Contextifier v2

Contextifier is a Python document processing library that converts documents of various formats into structured, AI-ready text. It applies a uniform 5-stage pipeline to every document format, ensuring consistent and predictable output.

Key Features

Broad Format Support: PDF, DOCX, DOC, PPTX, PPT, XLSX, XLS, HWP, HWPX, RTF, CSV, TSV, TXT, MD, HTML, images, code files, and 80+ extensions
Intelligent Text Extraction: Preserves document structure (headings, tables, image positions) with automatic metadata extraction
Table Processing: Converts tables to HTML/Markdown/Text with rowspan/colspan support for merged cells
OCR Integration: 5 Vision LLM engines — OpenAI, Anthropic, Google Gemini, AWS Bedrock, vLLM
Smart Chunking: 4 strategies with automatic selection — table-aware, page-boundary, protected-region, and recursive splitting
Immutable Config System: Frozen dataclass-based ProcessingConfig controls all behavior

Installation

pip install contextifier

or

uv add contextifier

Quick Start

1. Basic Text Extraction

from contextifier_new import DocumentProcessor

processor = DocumentProcessor()
text = processor.extract_text("document.pdf")
print(text)

2. Extract + Chunk in One Step

from contextifier_new import DocumentProcessor

processor = DocumentProcessor()
result = processor.extract_chunks("document.pdf")

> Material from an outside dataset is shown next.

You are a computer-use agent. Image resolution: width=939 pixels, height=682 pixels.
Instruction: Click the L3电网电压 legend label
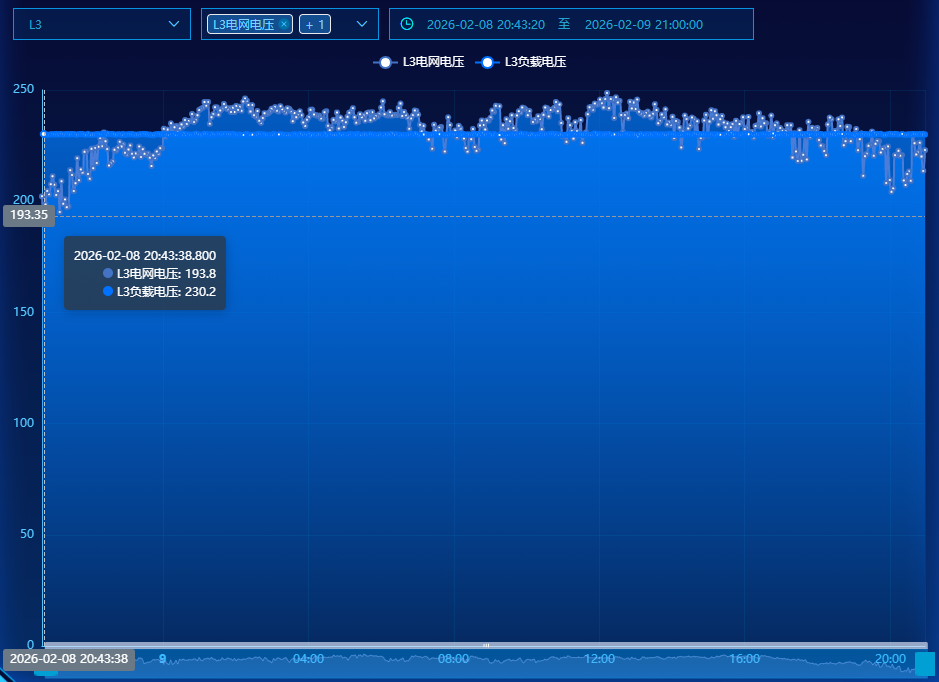click(x=433, y=62)
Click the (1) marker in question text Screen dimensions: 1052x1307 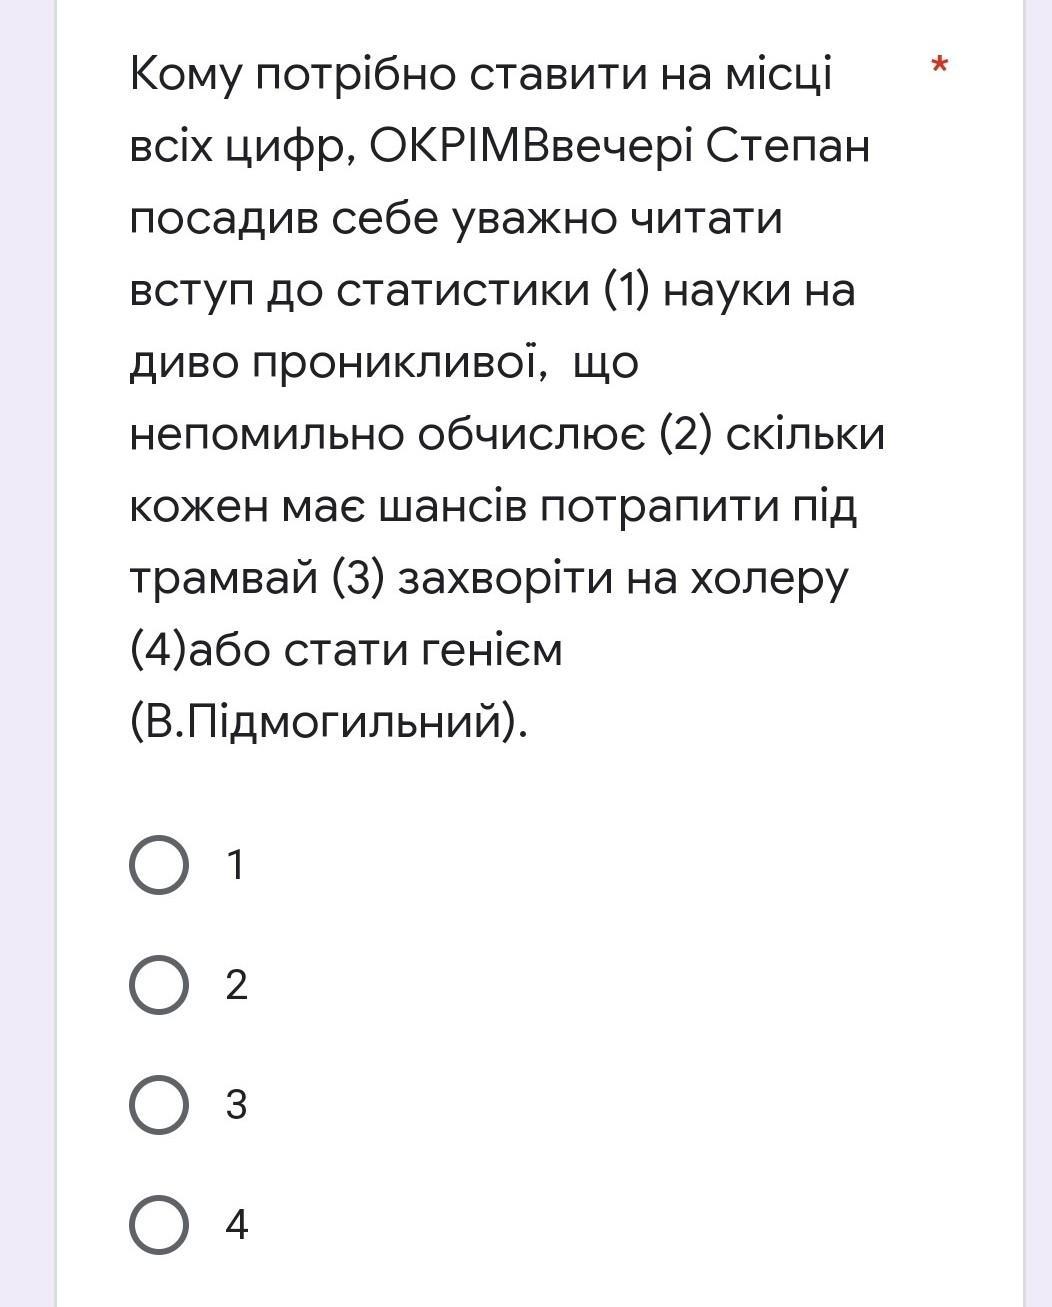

for i, chunk in enumerate(result.chunks, 1):
    print(f"Chunk {i}: {chunk[:100]}...")

# Save as Markdown files
result.save_to_md("output/chunks")

3. Custom Configuration

from contextifier_new import DocumentProcessor
from contextifier_new.config import ProcessingConfig, ChunkingConfig, TagConfig

config = ProcessingConfig(
    tags=TagConfig(page_prefix="<page>", page_suffix="</page>"),
    chunking=ChunkingConfig(chunk_size=2000, chunk_overlap=300),
)

processor = DocumentProcessor(config=config)
text = processor.extract_text("report.xlsx")

4. OCR Integration

from contextifier_new import DocumentProcessor
from contextifier_new.ocr.engines import OpenAIOCREngine

ocr = OpenAIOCREngine.from_api_key("sk-...", model="gpt-4o")
processor = DocumentProcessor(ocr_engine=ocr)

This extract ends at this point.